- [Problem]: Copy the lines from the records exactly as they appear, beginning with the line containing "Select the Eyedropper" and continuing through the line containing "Expand the Visual".

- [Entries supplied]:
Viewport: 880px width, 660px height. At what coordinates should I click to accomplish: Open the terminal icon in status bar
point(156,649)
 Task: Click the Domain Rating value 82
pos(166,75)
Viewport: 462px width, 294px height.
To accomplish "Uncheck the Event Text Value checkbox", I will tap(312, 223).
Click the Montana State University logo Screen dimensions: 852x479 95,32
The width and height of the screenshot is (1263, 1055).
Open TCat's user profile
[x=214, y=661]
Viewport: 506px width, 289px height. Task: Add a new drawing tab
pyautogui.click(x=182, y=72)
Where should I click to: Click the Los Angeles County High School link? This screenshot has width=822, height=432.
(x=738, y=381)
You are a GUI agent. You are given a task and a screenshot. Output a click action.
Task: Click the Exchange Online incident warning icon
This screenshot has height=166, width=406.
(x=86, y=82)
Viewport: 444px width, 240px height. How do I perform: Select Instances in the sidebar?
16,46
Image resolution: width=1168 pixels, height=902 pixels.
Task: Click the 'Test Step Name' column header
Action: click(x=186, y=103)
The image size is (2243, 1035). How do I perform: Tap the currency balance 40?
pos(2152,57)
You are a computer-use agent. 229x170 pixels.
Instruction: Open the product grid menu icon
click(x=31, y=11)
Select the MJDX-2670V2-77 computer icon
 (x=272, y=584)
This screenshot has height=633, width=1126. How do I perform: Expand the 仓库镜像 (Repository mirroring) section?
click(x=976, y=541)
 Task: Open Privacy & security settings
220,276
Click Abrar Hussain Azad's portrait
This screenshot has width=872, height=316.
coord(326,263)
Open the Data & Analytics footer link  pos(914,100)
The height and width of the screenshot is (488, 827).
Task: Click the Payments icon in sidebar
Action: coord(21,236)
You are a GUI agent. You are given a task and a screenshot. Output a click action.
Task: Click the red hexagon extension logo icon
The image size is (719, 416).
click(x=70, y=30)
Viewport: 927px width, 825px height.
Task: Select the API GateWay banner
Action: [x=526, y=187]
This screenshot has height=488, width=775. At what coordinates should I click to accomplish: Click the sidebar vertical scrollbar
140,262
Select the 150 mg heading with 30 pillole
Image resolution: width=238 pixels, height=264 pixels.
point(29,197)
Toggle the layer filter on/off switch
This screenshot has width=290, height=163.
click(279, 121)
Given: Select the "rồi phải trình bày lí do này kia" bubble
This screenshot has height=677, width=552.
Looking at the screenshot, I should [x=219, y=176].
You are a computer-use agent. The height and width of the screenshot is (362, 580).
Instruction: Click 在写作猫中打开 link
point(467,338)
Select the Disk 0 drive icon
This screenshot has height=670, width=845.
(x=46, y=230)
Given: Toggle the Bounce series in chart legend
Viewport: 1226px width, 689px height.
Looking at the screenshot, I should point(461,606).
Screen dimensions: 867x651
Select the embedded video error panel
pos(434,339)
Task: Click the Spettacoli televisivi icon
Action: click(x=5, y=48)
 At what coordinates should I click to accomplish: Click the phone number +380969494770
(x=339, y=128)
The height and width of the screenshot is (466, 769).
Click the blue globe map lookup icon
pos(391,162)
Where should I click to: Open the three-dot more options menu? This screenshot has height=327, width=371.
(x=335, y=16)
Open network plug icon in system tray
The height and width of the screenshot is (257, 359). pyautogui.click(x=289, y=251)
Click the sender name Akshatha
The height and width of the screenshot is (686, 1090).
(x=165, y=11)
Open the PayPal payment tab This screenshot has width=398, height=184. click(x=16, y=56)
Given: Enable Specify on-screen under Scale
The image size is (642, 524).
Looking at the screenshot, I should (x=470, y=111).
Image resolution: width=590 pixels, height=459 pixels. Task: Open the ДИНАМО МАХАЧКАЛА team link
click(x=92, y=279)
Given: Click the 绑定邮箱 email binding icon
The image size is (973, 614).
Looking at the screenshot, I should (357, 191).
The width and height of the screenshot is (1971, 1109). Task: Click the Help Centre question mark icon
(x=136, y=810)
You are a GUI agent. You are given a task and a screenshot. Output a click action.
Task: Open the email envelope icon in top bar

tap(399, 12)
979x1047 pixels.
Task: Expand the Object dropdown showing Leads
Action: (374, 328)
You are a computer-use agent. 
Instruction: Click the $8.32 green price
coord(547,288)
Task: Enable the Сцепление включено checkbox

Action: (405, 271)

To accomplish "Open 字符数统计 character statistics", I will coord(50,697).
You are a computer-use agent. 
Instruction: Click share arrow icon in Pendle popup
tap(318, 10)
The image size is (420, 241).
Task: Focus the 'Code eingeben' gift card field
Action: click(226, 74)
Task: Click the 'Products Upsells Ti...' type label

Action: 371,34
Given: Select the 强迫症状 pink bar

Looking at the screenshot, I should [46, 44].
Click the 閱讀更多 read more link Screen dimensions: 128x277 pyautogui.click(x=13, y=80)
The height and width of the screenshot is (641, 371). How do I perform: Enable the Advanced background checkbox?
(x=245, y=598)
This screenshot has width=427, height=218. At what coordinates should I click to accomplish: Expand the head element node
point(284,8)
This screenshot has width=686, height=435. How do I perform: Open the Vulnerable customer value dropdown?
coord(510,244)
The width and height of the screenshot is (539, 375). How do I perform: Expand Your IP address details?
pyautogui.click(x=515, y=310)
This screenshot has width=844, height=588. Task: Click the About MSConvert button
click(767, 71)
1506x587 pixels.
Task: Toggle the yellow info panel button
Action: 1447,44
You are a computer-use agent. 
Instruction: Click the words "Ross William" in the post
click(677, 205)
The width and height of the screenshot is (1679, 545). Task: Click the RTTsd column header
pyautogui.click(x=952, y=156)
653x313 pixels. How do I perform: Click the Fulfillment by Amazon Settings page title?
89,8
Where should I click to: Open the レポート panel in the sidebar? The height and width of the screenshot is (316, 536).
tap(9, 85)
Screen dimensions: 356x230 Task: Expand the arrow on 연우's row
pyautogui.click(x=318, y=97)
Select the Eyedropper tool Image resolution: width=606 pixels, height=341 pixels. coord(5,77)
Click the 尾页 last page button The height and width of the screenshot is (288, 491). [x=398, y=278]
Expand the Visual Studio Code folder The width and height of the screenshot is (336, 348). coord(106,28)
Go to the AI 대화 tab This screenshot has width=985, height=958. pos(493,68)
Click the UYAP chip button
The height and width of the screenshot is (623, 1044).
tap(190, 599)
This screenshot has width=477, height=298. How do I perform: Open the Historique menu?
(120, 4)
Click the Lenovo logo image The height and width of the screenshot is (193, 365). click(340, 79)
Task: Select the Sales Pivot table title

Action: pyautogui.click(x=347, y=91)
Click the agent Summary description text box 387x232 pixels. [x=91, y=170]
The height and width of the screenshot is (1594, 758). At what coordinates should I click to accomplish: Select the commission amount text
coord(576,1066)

- [Solution for this task]:
Select the Eyedropper tool Image resolution: width=606 pixels, height=341 pixels. coord(5,77)
Click the 尾页 last page button The height and width of the screenshot is (288, 491). [x=398, y=278]
Expand the Visual Studio Code folder The width and height of the screenshot is (336, 348). coord(106,28)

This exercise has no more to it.